YOUR TASKS:
1. From the text on the Adirondack Park and the Erie Canal, put this sentence into Spanish: "Many families familiar with the rocky soils of New England mountains settled into valley regions of the Adirondacks."
2. In the records, replace "title icon" with "heading icon" in the stretch from the line containing "Given: Open eye preview of contract #479" through the end of the records, and return only those lines with nothing else changed.

GIVEN TEXT:
● ● ●

The ADK-Connection



Some may have heard in the past at Schoharie Crossing, we’ve discussed at times the connection of the Adirondack Park and the Erie Canal.  In fact the canal system is given some modicum of credit for the ultimate decision of the New York State legislature to create the forest preserve that has evolved into what we know today as the Adirondack Park. 

Algonquin Lake & the Wright Peaks - National Geographic

As Philip G. Terrie mentions in his book Contested Terrain: A New History of the Nature and People of the Adirondacks, by mid-19th Century the Adirondack region was less densely populated as much of the rest of New York.  The growth of the populace in the state had been born by an immigrant influx in the early decades of the century that was in part an effect of the Erie and Champlain Canals.  Within what is now the Adirondack Park, the population was not so much increased and it remained mostly New England and New Yorker born according to census data.  In fact, within those years following the American Revolution from
1785-1820 the Yankee Migration brought thousands of New England families into New York, spurred further after the construction of the Erie Canal, more migration filtered through the state after 1825.  Many families familiar with the rocky soils of New England mountains settled into valley regions of the Adirondacks.

● ● ●

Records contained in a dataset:

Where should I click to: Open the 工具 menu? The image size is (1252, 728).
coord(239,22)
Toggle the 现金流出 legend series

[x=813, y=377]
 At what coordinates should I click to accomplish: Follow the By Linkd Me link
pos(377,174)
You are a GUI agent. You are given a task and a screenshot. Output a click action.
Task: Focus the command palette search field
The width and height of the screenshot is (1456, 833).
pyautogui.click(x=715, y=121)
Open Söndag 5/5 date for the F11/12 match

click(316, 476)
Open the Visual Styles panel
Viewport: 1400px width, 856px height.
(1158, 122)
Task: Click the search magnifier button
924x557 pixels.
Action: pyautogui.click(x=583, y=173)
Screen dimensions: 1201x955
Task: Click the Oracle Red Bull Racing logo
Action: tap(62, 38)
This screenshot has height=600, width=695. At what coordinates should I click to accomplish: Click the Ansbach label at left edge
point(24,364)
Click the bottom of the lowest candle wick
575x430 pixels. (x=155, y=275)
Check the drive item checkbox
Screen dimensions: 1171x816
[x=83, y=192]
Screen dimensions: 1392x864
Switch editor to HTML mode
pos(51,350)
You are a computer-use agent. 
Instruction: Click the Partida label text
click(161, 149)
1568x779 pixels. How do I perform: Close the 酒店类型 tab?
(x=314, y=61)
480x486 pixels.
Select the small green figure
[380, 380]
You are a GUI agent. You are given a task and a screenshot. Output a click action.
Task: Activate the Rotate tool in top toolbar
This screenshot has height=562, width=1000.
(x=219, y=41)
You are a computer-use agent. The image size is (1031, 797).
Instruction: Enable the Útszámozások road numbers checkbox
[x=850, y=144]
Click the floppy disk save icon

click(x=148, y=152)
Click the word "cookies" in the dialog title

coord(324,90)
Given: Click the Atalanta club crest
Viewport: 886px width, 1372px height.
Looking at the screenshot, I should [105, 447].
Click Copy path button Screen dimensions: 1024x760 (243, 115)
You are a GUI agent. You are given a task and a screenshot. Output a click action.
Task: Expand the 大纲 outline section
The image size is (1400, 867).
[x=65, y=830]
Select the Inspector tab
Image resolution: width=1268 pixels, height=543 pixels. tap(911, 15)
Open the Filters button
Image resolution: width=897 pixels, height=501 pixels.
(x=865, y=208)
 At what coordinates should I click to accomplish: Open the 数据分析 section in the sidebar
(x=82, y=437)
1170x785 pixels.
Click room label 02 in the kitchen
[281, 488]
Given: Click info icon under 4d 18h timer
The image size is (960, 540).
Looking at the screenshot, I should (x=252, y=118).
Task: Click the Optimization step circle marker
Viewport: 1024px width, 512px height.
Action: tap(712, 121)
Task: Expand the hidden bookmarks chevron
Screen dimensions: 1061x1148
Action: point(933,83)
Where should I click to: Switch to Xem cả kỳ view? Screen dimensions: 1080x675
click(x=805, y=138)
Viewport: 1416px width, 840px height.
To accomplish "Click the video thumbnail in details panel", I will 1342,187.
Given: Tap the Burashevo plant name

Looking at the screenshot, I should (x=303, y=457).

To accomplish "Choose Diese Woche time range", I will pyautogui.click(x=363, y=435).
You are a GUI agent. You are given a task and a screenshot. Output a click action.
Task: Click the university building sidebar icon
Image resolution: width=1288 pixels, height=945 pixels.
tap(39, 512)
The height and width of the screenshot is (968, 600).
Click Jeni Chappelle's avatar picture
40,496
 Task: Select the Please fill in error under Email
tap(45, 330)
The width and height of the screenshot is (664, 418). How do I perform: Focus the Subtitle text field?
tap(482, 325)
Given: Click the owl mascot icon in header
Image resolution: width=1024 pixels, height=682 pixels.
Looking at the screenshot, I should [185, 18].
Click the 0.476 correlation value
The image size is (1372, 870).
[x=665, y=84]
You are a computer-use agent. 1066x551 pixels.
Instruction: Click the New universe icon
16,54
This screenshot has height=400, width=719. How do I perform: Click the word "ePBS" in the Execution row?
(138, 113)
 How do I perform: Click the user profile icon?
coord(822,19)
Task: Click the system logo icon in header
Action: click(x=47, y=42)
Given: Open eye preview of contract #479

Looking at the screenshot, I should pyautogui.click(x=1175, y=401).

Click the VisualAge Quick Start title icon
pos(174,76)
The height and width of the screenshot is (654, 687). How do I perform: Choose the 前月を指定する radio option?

● ● ●

EXERCISE ANSWERS:
1. Muchas familias acostumbradas a los suelos rocosos de las montañas de Nueva Inglaterra se asentaron en regiones de valles de los Adirondacks.

2.
Given: Open eye preview of contract #479

Looking at the screenshot, I should pyautogui.click(x=1175, y=401).

Click the VisualAge Quick Start heading icon
pos(174,76)
The height and width of the screenshot is (654, 687). How do I perform: Choose the 前月を指定する radio option?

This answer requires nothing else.